Trump spent more than $50M of his PAC and super PAC money on legal bills in 2023

The former president could face even higher legal costs this year.

February 1, 2024, 5:02 AM

Amid mounting court battles, former President Donald Trump's legal fees cost his political fundraising committees more than $50 million in 2023, leaving his leadership PAC that once boasted a $100 million war chest with just $5.1 million in the bank entering 2024, according to his latest campaign disclosures.

And those 2023 legal bills came before Trump last week was ordered to pay writer E. Jean Carroll $83.3 million in damages for defaming her in 2019. Trump is appealing both the jury verdict of defamation and the subsequent penalties imposed by a second jury.

In a separate case, a New York Judge is also weighing whether to fine Trump as much as $370 million plus interest in the former president's civil fraud trial.

As Trump's legal battles ramped up in the second half of last year, so did his legal spending -- with his political action committees reporting a total of $34 million in legal expenditures in the second half of last year compared to roughly $26 million in the first half, according to the disclosures.

Trump's leadership PAC, Save America, continued to foot much of Trump's legal bills in the second half of last year, spending nearly $26 million on legal fees and other related expenses, while only raising $6 million.

Entering 2024, Save America -- which, at one point following the 2020 election boasted a $100 million war chest -- had only $5.1 million in cash on hand, filings showed.

The Make America Great Again PAC, Trump's former presidential campaign committee, reported $4.1 million in legal spending in the second half of 2023. Trump's current presidential campaign committee reported roughly $3.8 million in legal bills.

Former U.S. President Donald Trump sits in the courtroom during his civil fraud trial at New York Supreme Court, Jan. 11, 2024, in New York.
Jefferson Siegel/Pool/Getty Images, FILE

According to filings, Make America Great Again Inc. -- a super PAC supporting Trump this cycle that had received $60 million in contributions from Save America in 2022 when Save America was sitting on a massive war chest -- refunded more than $42 million back to Save America last year as the leadership PAC's cash on hand got depleted.

Among Trump's legal bills, he paid the legal team handling his civil fraud case $11 million through his Save America PAC in the second half of last year.

The law firm of Clifford Robert, which represents Trump's sons Eric Trump and Donald Trump Jr., received $3.9 million from Save America. The leadership PAC paid Trump attorney Chris Kise, who represents Trump in his civil fraud trial and is part of the legal team in his federal classified documents case, $2.3 million through his firm Chris Kise & Associates, and $2.6 million through his firm Continental PLLC.

Alina Habba, Trump's legal spokesperson who represents several former Trump Organization executives in the civil fraud case and is Trump's lead counsel in his defamation case, received $2.3 million through her firm.

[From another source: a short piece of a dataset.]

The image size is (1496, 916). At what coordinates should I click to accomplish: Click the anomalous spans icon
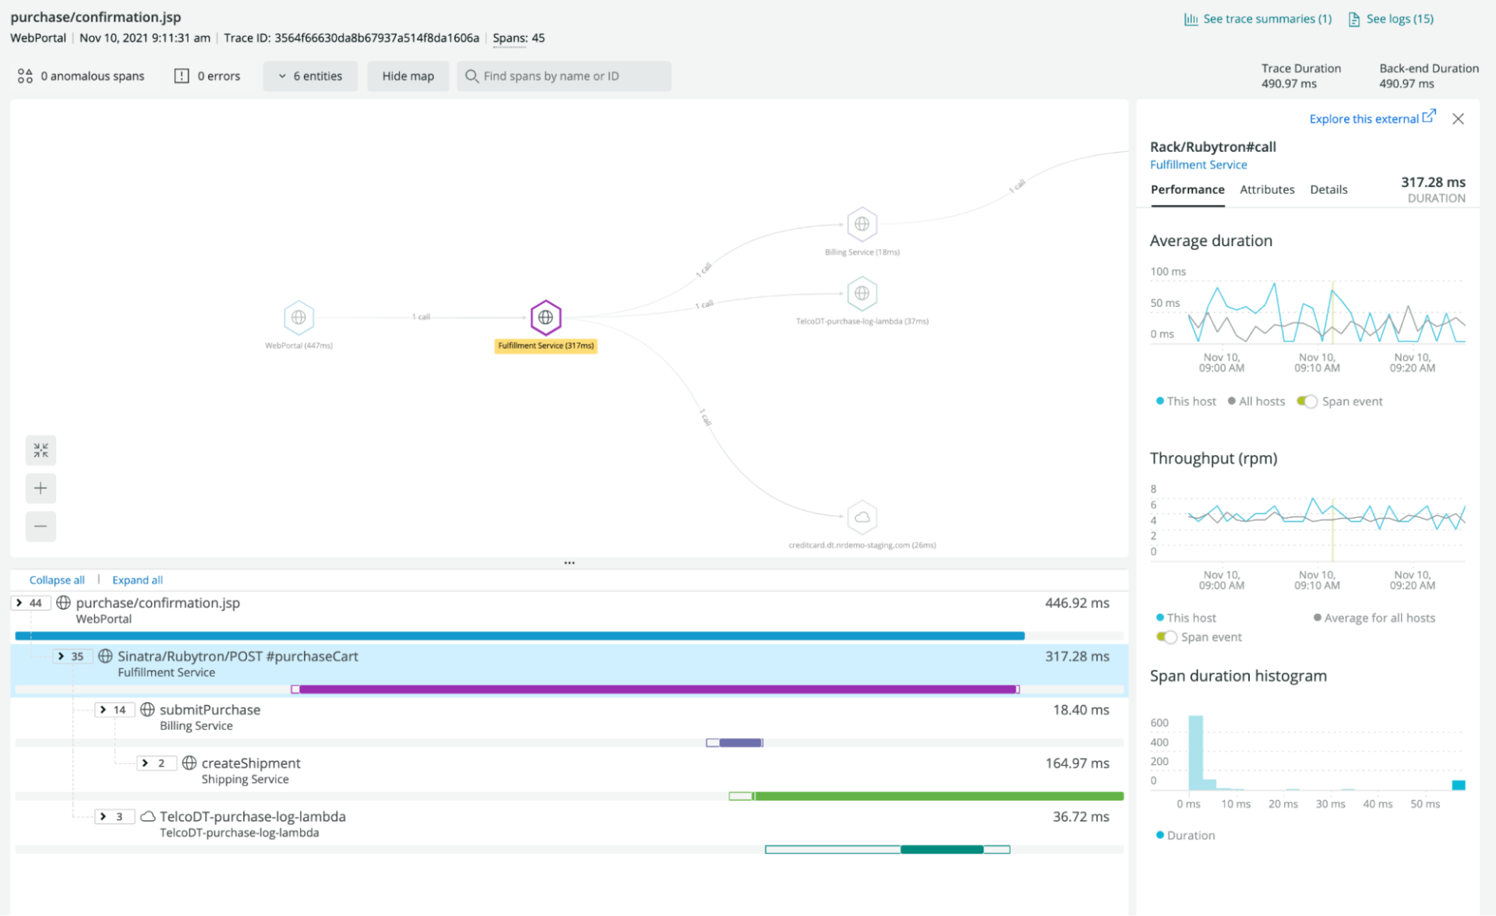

Ahead of his criminal trials, Trump spent $2.5 million on his criminal defense attorney in his federal election interference case, John Lauro; $1.5 million on his criminal defense attorney in his Georgia election interference case, Steven Sadow; and $2 million on his criminal defense attorney Todd Blanche.

Meanwhile, Trump's joint fundraising committee, which splits its contributions between Trump's presidential campaign and Save America in a 90/10 ratio, reported raising a healthy $75 million in the second half of last year, its filing shows.

But the committee spent nearly $28 million of that on fundraising, campaign merchandise and other operating expenditures, leaving just under $50 million to be transferred to the campaign committee and Save America PAC.

Trump's campaign committee reported bringing in $19 million in the final three months of 2023, down from his $25 million haul in the previous quarter but still more than the $17 million his Republican challenger Nikki Haley's campaign committee brought in during the same period.

Entering 2024, the Trump campaign had more than double what Haley's campaign had in the bank, with the Trump campaign reporting $33 million in cash on hand by the end of 2023 compared to the Haley campaign's $14 million.

And despite the pro-Trump super PAC Make America Great Again Inc. refunding more than $40 million of its Save America contributions, it sat on a much bigger war chest going into 2024 compared to that of pro-Haley super PAC SFA Fund Inc., with the two groups reporting $23 million and $3.5 million in cash on hand, respectively.